Obispos franceses muestran su rechazo absoluto a la eutanasia y al suicidio asistido

Ecclesia / InfoCatólica

La presidencia de la Conferencia Episcopal Francesa (CEF) ha transmitido esta semana al presidente de la República, Emmanuel Macron, su rotundo rechazo a una ley sobre el final de la vida que contemple la eutanasia o el suicidio asistido.

El encuentro con el mandatario galo en el palacio del Elíseo tuvo lugar el martes a petición de la Iglesia, y se abordó, básicamente, el lanzamiento por parte del gobierno de un debate nacional, tras el dictamen del Comité Consultivo Nacional de Ética del pasado día 13 que allana el camino a la «asistencia activa al morir».

En la reunión, el presidente y el secretario general del episcopado, Eric de Moulins-Beaufort y Hugues de Woillemont, expresaron a Macron la preocupación de la Iglesia por este tema.
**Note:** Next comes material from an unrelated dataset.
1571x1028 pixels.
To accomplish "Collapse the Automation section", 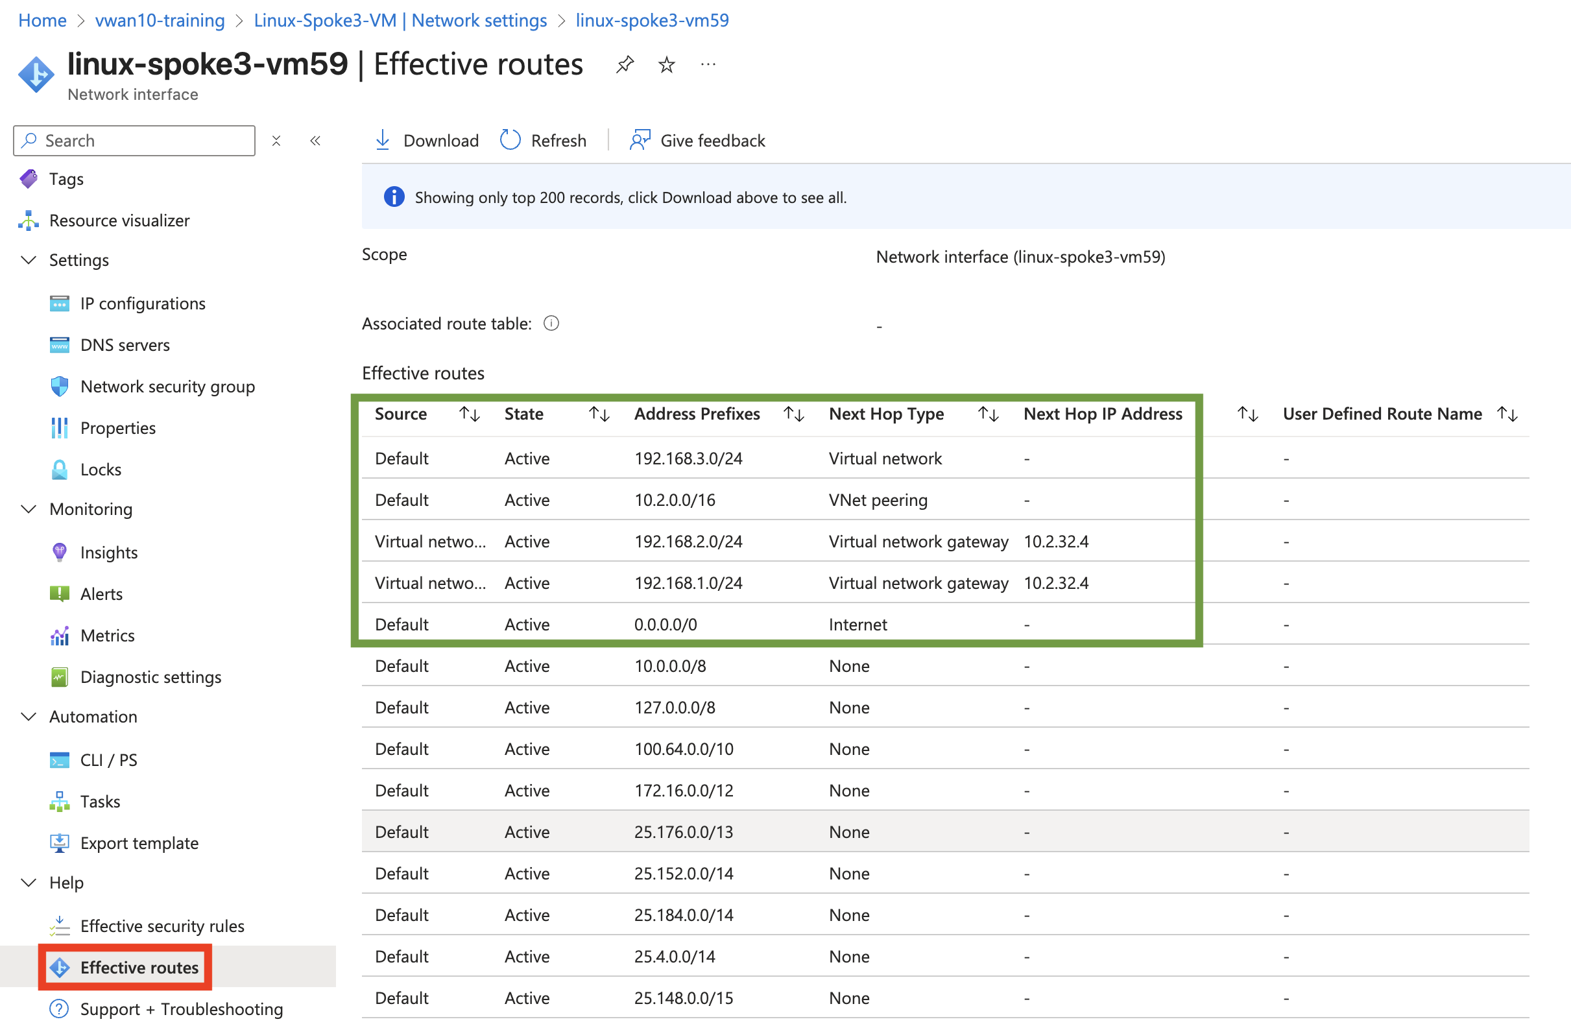I will coord(29,717).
El presidente –dijo Woillemont– manifestó que «quería que estos temas no dividieran a la sociedad y que tenía muchas ganas de abrir el debate».
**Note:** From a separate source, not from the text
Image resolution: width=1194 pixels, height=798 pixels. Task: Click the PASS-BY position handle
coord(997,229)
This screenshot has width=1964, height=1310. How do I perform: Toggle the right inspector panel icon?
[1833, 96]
El lunes, miembros del episcopado se reunieron también con la ministra de Sanidad, Agnès Le Bodo.

Declaración del Comité Permanente

La víspera del encuentro con el presidente, el Comité Permanente del episcopado hizo pública una declaración en la que se afirma que «no sería ético plantear un cambio de legislación» sin desarrollar antes los cuidados paliativos, ausentes todavía –se denuncia– en una cuarta parte de los Departamentos franceses.

«Escuchando a los pacientes, cuidadores, familiares, actores en cuidados paliativos, percibimos que la necesidad esencial del mayor número es ser considerado, respetado, ayudado, acompañado, no abandonado», dice el documento. Y añade: «Durante la crisis vinculada al Covid-19, nuestra sociedad hizo grandes sacrificios para «salvar la vida», en particular de las personas más frágiles, a veces incluso hasta el punto de sobreaislar a las personas enfermas o ancianas para preservar la salud de sus cuerpos… ¿Cómo entender que, a pocos meses de esta gran movilización nacional, se dé la impresión de que la sociedad no verá otra salida a la prueba de la fragilidad o al final de la vida que la asistencia activa al morir, el suicidio asistido?».
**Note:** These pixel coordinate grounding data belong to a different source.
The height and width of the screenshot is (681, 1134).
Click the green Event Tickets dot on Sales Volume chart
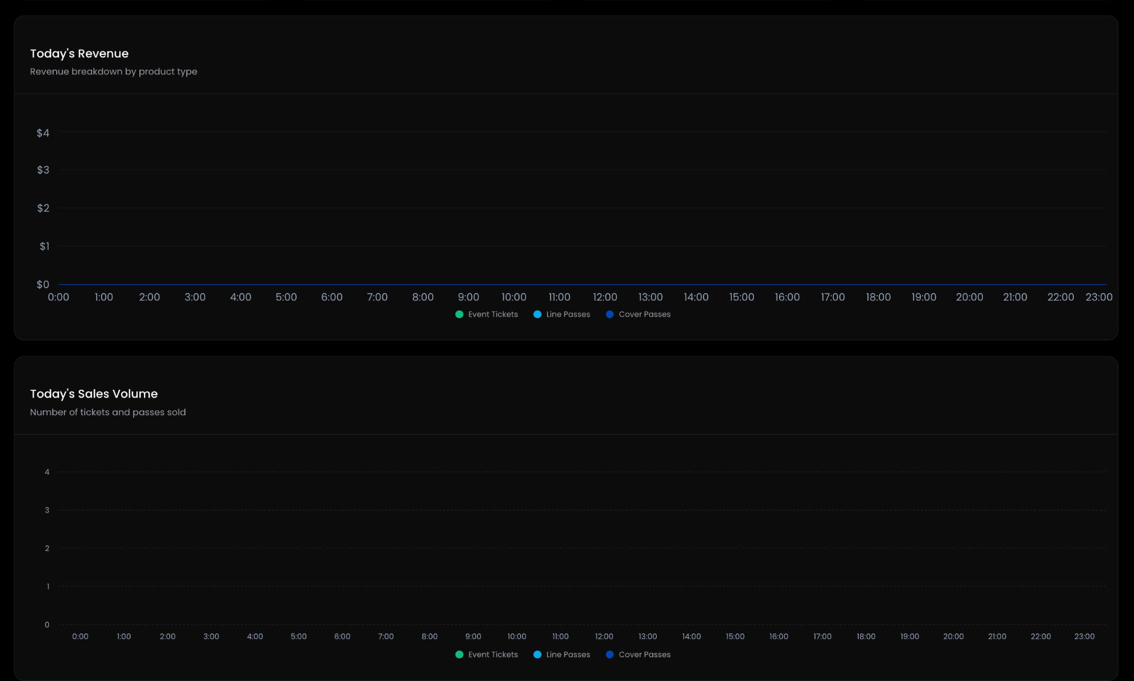click(460, 655)
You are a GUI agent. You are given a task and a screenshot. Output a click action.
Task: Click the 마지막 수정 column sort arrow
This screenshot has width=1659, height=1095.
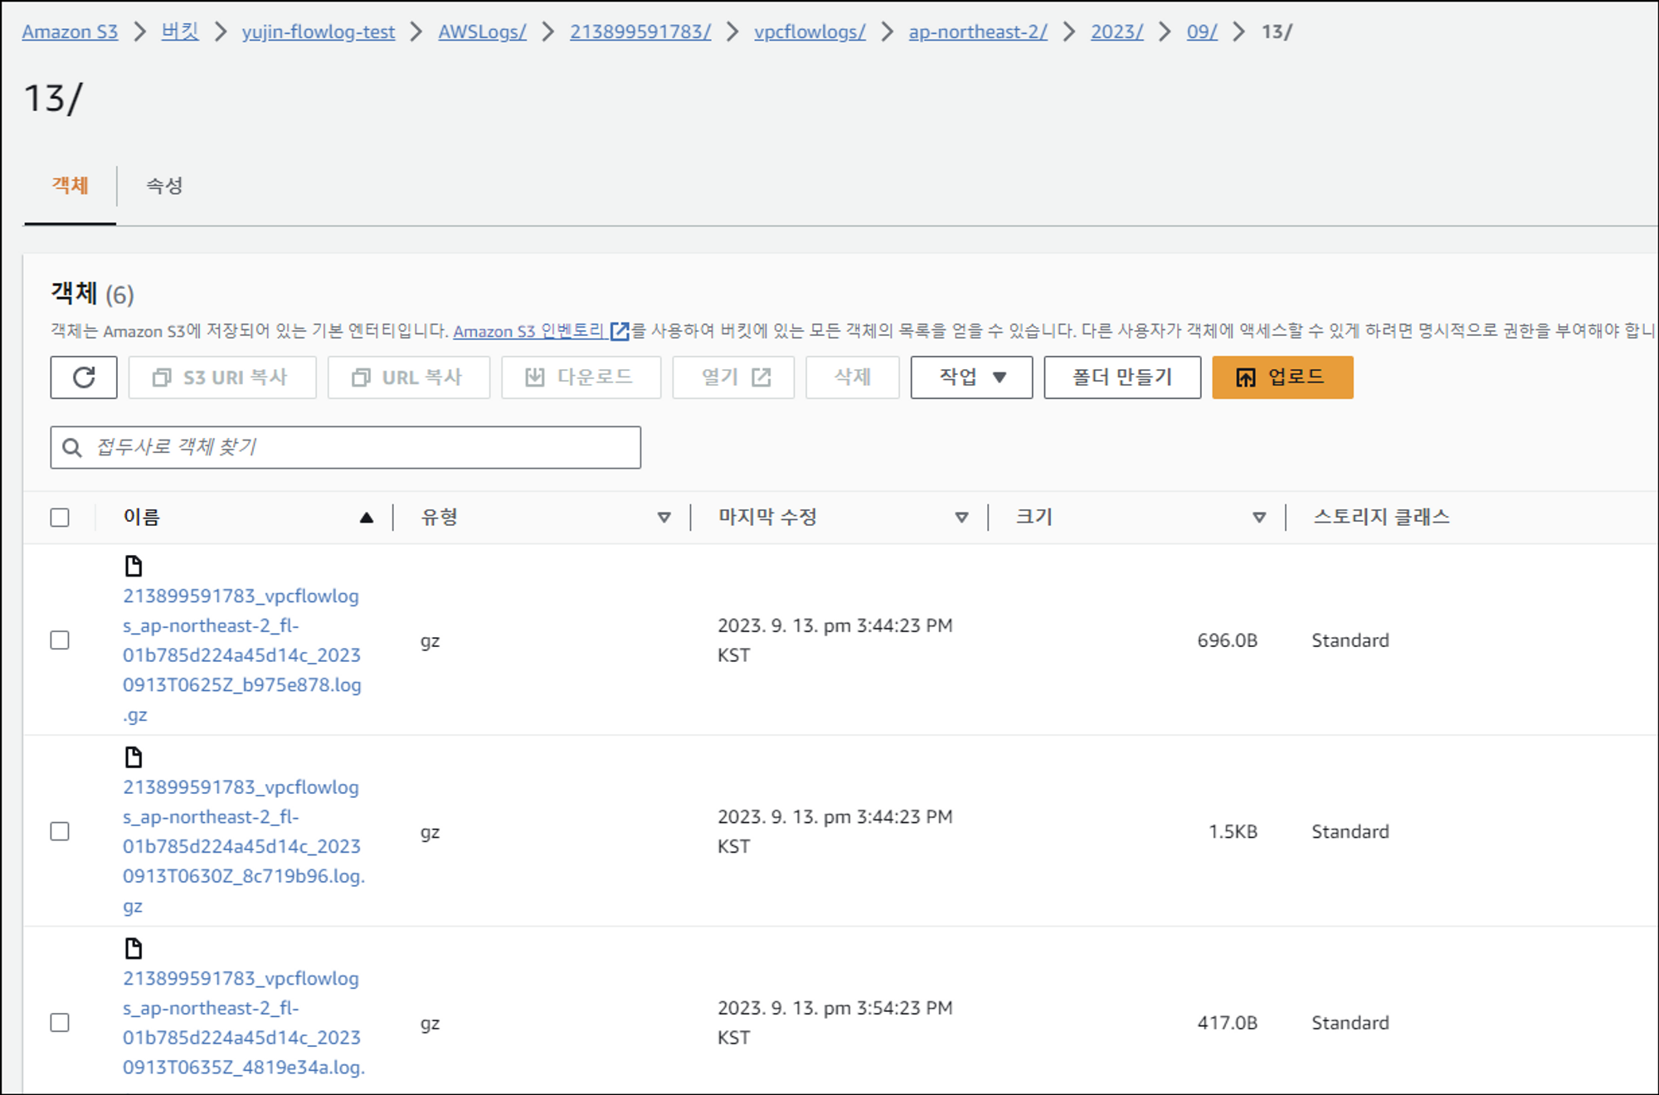pyautogui.click(x=961, y=518)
Los obispos indican que la cuestión del final de la vida es un tema sensible y delicado, y no puede ser tratado «bajo presión». «Es necesario escuchar con seriedad y serenidad –reclaman– a los cuidadores, a las asociaciones de pacientes, a los filósofos, a las diferentes tradiciones religiosas para garantizar las condiciones para un auténtico discernimiento democrático». Y concluyen pidiendo que «cada vida humana sea respetada, acompañada, honrada».